Open Source auf dem Acker: Diesen Landwirtschafts-Roboter soll jeder nachbauen können

Auf einer Farm nahe dem Silicon Valley arbeitet ein kleines Team an einem Landwirtschaftsroboter. Der soll jedoch nicht teuer verkauft, sondern als Open-Source-Projekt freigegeben werden. Jeder soll ihn nachbauen, verbessern und nachrüsten können. Denn nahezu jedes Bauteil kann einfach im Internet bestellt und im Baumarkt gekauft werden.

Von Michael Förtsch

Ein Landwirt hat es nicht leicht. Er muss früh aus dem Bett, muss sich ständig um das Wetter sorgen, zur Aussaat und Erntezeit rund um die Uhr mit dem Traktor auf den Acker fahren. Denn die Felder wollen bestellt, die Ernte eingebracht und die neue Saat ausgebracht werden. Dazwischen muss ein Landwirt ständig im Auge behalten, ob und wie gut Weizen, Mais oder Salatpflanzen gedeihen und ob irgendwelches Unkraut wuchert, das Platz und Nährstoffe kostet. Da wundert es wenig, dass die Landwirtschaft zu den heimlichen Vorreitern von Digitalisierung und Automatisierung gehört. Moderne Traktoren sind oft selbstverständlich mit GPS, Bordcomputern und Fahrautomatiksystemen ausgestattet. Immer öfter werden Äcker mit Drohnen kartografiert und über Luftbilder die Erträge der Saison prognostiziert. In wenigen Jahren sollen Roboter ganz selbstverständlich über die Felder rollen und den Landwirten allzu kleinteilige und zeitraubende Arbeit abnehmen – und helfen, mit Herausforderung wie dem Klimawandel klarzukommen.

Aufgabenmaterial:
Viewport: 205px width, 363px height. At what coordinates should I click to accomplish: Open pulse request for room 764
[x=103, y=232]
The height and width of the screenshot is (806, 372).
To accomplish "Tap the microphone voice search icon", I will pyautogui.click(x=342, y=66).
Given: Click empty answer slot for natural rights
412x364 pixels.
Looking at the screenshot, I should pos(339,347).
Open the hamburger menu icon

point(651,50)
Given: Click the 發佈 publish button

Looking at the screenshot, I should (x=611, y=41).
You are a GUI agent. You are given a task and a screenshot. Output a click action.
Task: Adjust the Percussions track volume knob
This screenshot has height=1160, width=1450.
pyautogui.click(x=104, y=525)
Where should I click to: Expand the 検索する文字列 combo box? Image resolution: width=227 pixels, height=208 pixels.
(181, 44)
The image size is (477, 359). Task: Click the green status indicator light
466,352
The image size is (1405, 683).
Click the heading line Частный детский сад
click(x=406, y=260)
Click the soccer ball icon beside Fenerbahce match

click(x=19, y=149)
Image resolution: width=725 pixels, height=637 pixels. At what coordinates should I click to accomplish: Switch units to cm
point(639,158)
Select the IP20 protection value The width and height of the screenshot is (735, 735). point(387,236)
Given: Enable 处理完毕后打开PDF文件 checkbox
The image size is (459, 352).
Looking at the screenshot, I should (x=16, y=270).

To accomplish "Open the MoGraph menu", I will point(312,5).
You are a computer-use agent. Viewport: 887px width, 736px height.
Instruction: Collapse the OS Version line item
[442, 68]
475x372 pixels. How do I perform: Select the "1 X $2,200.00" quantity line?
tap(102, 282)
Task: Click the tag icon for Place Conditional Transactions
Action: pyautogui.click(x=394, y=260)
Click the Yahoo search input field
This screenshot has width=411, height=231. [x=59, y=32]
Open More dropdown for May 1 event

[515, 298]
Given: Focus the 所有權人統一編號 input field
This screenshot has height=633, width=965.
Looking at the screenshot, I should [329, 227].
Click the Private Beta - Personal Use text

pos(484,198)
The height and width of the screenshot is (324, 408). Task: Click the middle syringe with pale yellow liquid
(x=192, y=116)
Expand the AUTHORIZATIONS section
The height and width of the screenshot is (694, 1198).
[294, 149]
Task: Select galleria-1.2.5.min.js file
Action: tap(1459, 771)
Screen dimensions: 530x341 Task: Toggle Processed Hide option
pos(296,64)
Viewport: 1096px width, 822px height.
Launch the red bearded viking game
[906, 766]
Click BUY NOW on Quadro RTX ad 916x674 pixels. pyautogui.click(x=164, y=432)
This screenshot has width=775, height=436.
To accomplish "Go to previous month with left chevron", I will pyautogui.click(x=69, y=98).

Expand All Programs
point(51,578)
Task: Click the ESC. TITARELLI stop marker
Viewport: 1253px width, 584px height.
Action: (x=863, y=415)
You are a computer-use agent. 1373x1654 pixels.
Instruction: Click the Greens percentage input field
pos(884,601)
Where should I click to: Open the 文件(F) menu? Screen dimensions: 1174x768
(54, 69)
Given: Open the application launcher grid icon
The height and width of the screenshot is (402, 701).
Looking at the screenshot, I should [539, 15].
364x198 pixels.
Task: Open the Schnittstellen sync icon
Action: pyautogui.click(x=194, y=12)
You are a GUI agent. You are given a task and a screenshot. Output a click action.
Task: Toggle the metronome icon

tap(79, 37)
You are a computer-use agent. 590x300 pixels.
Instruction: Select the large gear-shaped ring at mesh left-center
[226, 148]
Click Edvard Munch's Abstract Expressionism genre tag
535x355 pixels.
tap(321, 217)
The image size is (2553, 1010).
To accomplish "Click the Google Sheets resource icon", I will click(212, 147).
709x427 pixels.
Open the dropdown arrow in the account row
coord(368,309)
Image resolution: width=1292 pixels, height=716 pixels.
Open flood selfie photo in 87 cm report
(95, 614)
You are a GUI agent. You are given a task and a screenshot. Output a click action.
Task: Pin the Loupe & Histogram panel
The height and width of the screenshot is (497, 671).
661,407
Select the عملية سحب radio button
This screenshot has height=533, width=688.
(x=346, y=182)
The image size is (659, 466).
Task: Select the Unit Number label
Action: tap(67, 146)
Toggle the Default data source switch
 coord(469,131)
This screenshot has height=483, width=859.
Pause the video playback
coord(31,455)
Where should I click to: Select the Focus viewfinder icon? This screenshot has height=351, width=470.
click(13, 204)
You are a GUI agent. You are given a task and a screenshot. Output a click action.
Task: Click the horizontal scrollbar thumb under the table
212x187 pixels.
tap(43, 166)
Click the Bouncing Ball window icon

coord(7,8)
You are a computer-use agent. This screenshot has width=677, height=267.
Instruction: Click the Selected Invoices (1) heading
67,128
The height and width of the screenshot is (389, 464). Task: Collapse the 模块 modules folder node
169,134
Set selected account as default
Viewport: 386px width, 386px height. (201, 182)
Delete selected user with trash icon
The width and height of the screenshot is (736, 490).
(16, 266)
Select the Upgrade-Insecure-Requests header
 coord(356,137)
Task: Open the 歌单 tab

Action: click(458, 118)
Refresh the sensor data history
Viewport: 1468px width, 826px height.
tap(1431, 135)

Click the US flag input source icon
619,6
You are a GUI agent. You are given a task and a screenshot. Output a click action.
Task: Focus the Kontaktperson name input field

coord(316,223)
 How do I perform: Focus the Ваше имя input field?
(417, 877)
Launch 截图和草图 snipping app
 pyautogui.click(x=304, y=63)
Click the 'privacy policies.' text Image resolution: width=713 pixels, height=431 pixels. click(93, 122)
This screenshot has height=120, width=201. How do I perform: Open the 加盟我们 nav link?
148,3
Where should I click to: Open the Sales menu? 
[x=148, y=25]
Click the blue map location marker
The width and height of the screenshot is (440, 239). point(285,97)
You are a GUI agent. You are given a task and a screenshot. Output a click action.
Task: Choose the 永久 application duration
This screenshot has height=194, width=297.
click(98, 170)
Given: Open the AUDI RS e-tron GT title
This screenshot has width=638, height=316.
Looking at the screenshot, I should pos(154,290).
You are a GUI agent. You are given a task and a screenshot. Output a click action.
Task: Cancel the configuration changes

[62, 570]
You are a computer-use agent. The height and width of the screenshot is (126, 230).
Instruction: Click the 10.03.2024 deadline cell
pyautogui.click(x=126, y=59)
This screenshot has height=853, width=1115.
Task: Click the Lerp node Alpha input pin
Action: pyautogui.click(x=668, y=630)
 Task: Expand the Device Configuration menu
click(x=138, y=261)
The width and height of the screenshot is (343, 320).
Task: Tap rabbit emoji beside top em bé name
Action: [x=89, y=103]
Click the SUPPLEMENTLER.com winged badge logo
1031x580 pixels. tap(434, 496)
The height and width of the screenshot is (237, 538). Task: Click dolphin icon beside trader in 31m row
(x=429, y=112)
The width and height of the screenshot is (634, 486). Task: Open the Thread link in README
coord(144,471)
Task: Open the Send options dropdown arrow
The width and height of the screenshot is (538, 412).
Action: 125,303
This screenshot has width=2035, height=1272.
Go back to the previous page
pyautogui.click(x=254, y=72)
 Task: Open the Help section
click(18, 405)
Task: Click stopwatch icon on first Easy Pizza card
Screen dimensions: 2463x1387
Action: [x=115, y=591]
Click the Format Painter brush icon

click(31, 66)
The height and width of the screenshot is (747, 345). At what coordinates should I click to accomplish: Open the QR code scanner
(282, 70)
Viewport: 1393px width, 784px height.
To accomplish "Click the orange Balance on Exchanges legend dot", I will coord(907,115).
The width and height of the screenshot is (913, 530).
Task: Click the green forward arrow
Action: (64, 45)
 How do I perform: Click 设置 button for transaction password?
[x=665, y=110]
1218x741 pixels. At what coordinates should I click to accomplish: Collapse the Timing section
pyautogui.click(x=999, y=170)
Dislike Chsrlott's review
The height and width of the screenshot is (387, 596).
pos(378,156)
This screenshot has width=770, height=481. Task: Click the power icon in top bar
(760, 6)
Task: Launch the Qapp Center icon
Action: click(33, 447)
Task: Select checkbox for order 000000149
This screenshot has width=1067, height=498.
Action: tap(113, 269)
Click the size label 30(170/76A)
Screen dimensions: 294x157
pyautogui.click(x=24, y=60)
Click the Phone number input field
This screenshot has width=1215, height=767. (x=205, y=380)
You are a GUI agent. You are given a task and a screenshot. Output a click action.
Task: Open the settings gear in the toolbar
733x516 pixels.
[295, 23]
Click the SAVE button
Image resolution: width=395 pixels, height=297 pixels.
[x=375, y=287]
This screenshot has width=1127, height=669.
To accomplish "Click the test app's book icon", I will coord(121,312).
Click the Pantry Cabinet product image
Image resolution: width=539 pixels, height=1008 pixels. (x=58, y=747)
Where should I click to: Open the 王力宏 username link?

Aufgabe 1:
Beantworte anhand des Artikels über den Landwirtschaftsroboter:
(a) Wo arbeitet das kleine Team an dem Roboter?
(b) Wer ist als Verfasser des Artikels genannt?
(c) Womit werden Äcker laut dem Artikel immer öfter kartografiert?
Aufgabe 2: Gib aus den Zeilen den Abschnitt unverändert wieder, der mit der Zeile beginnt, die „Task: Select checkbox for order 000000149“ enthält, und mit der Zeile endet, die „pyautogui.click(x=24, y=60)“ enthält; beide Grenzzeilen gehören dazu.

Erwartete Ausgabe 1:
(a) Auf einer Farm nahe dem Silicon Valley.
(b) Michael Förtsch.
(c) Mit Drohnen.

Erwartete Ausgabe 2:
Task: Select checkbox for order 000000149
This screenshot has width=1067, height=498.
Action: tap(113, 269)
Click the size label 30(170/76A)
Screen dimensions: 294x157
pyautogui.click(x=24, y=60)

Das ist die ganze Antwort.